The basic technology seems to be an infra red radiometer, using some form of particle generated diffraction, or possibly even laser backscatter, to detect particles.

Matching the experience in Europe over chasing the unpronouncable volcano's ash cloud, they found that the ash signal was obscured by ice particle content, or high water content. UK scientists' experience have found it possible to some extent to differentiate between ice/water/ash from backscatter lidar returns. However, this has only really been possible above the planetary boundary layer (which generally runs from surface to around FL60), and by taking results from multiple instruments and running it through the brain of a bloke with a PhD in aerosol chemistry and half a dozen years subsequent practice in doing this sort of thing.

No current instrumentation exists that does this horizontally, and no current instrumentation exists that reliably does this all remotely. Also Prata's own paper does say that routinely telling the difference between volcanic ash and (less hazardous) desert dust. He further says that inversions (which are pretty common over Europe!) can give false positives.

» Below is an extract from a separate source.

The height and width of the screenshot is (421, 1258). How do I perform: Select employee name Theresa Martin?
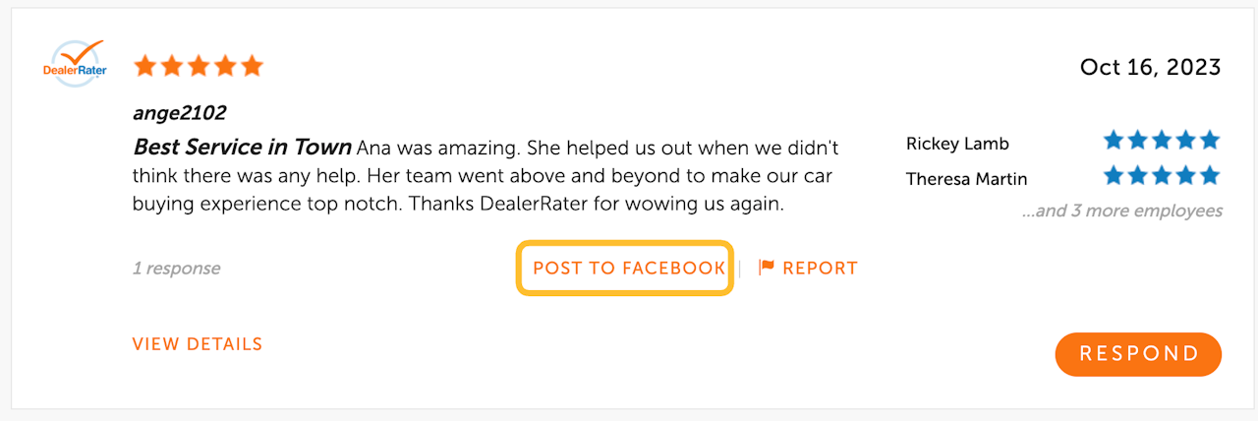(966, 179)
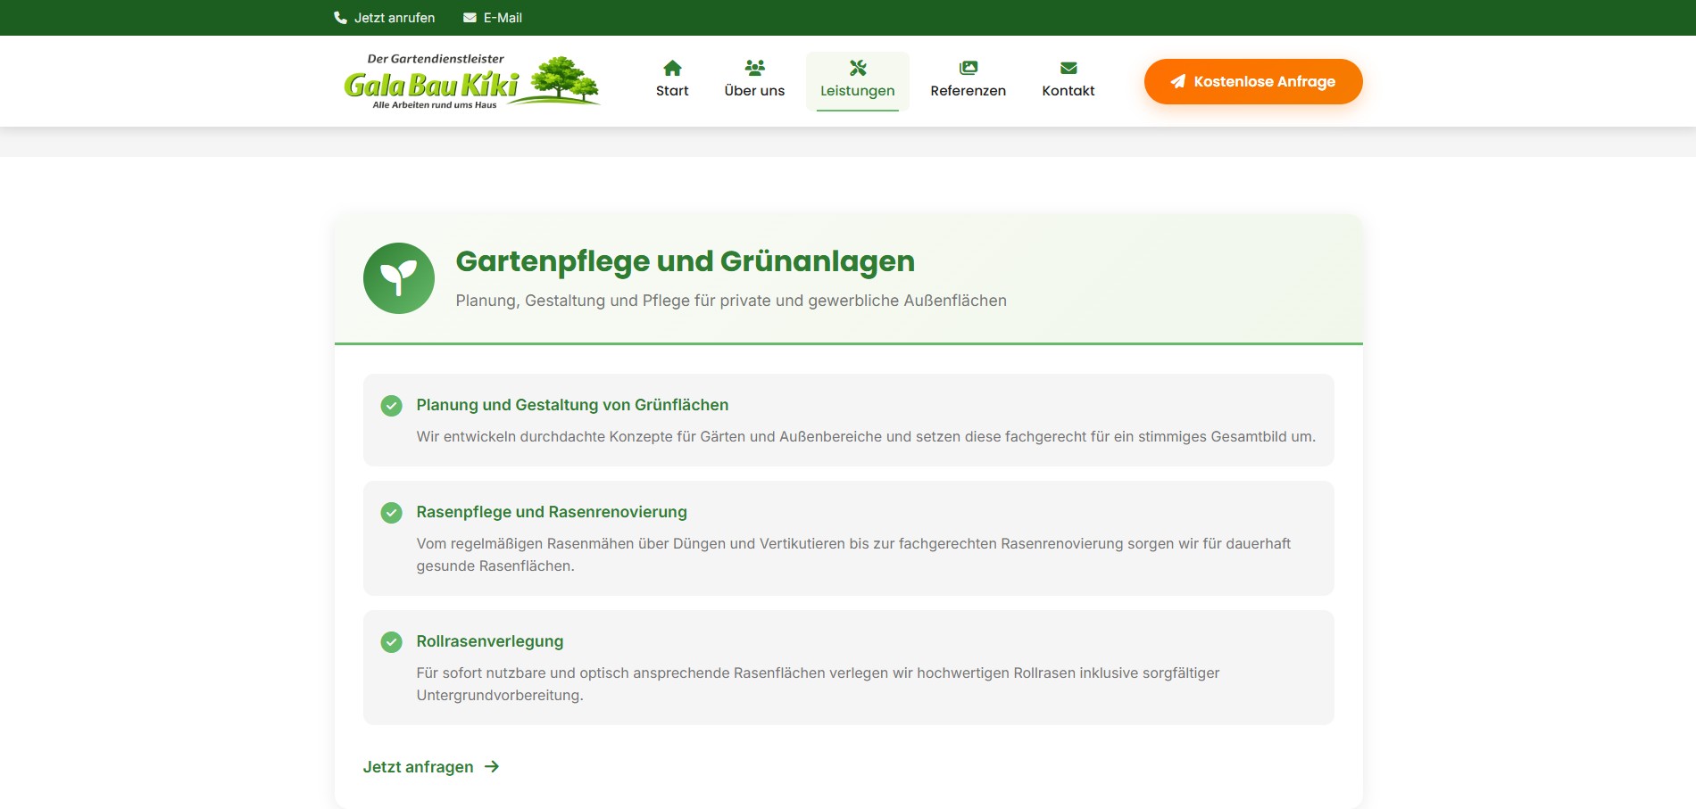1696x809 pixels.
Task: Select the Rollrasenverlegung heading
Action: click(x=489, y=641)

From all that, and a certain amount of personal experience in this, I'd reckon that this technology could go somewhere. However, from what I can find out this chap Prata has been a voice in the wilderness for years - telling everybody that the world needed some form of remote volcanic ash detection system: and mostly being treated as a bit of an amiable lunatic by the aviation community. Suddenly, it turns out that he was probably right and the rest of the aviation world were wrong - he must feel great about that!

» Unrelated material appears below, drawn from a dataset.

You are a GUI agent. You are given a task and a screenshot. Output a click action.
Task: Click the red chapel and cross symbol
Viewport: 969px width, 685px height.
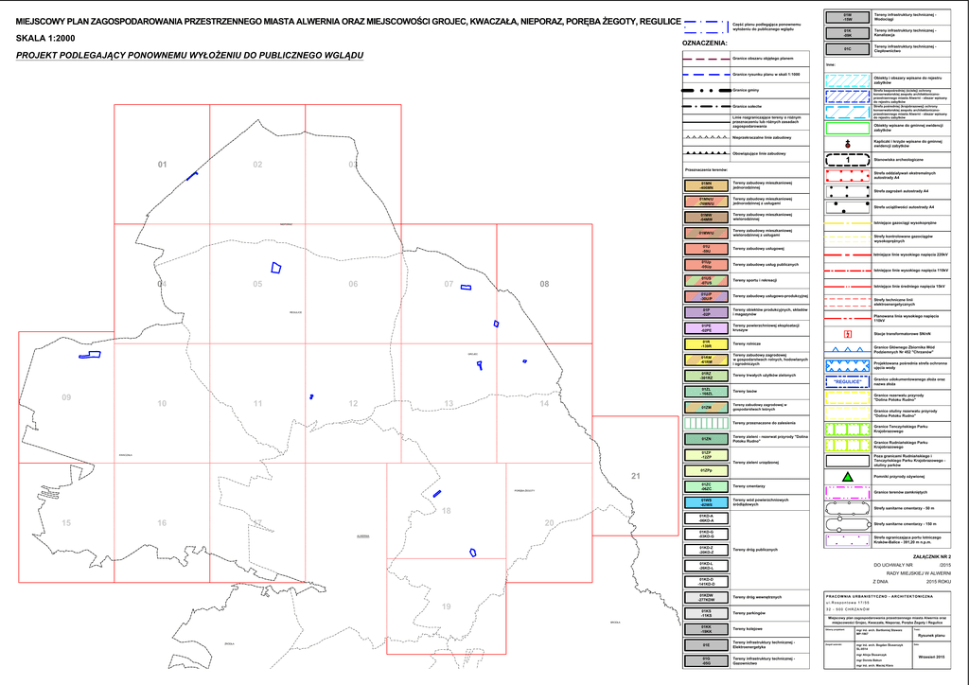coord(848,143)
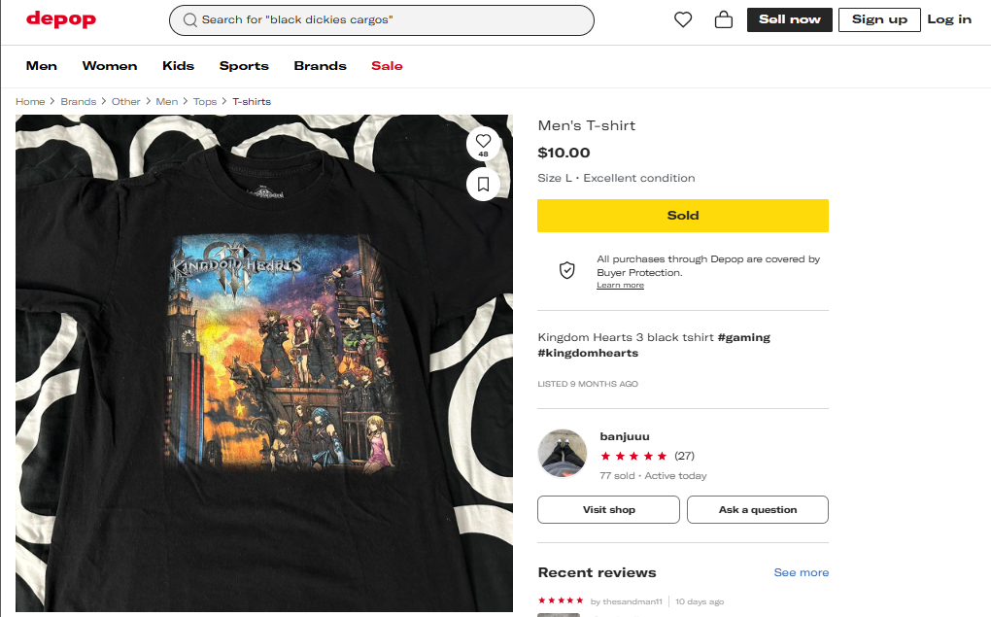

However, he is coming at this from a bit of a standing start, and there are going to be some massive technological problems to solve in getting this sort of system working on an aeroplane.

Here's my best guess - if you throw enough research funding at this; let's say around £10-£20m over a shortish period of time, and get some of the world's better airborne instrument people onside: labs like Met Office OBR, DMT, Manchester University, FAAM, NCAR... - you may get a flying prototype giving order of magnitude information by about the end of 2011 and something fittable onto in-service aircraft by the end of 2012. It'll not just involve a lot of instruments by the way, but stacks of computing power on board, and probably very regular ground based calibration which will be a high maintenance overhead.

And IF it works, frankly this chap Prata deserves a handful of medals and to retire rich and famous. The question is I think whether beyond some inspiring press releases, somebody's prepared to shove this much cash into it (plus the several tens of thousands of dollars and tens or hundreds of kilos per aeroplane) that this sort of system is likely to cost per airliner that eventually such a system will cost. There's got to be a significant risk that it won't except in conditions clear of cloud and above about 6,000ft.

However, doubtless something cobbled together will fly shortly on Toulouse's A340-600 test hack, it'll generate some dubious data which impress company executives and leave the scientists who really understand this stuff very critical. That may nonetheless be worthwhile if it gets the enormous research funding that something like this needs.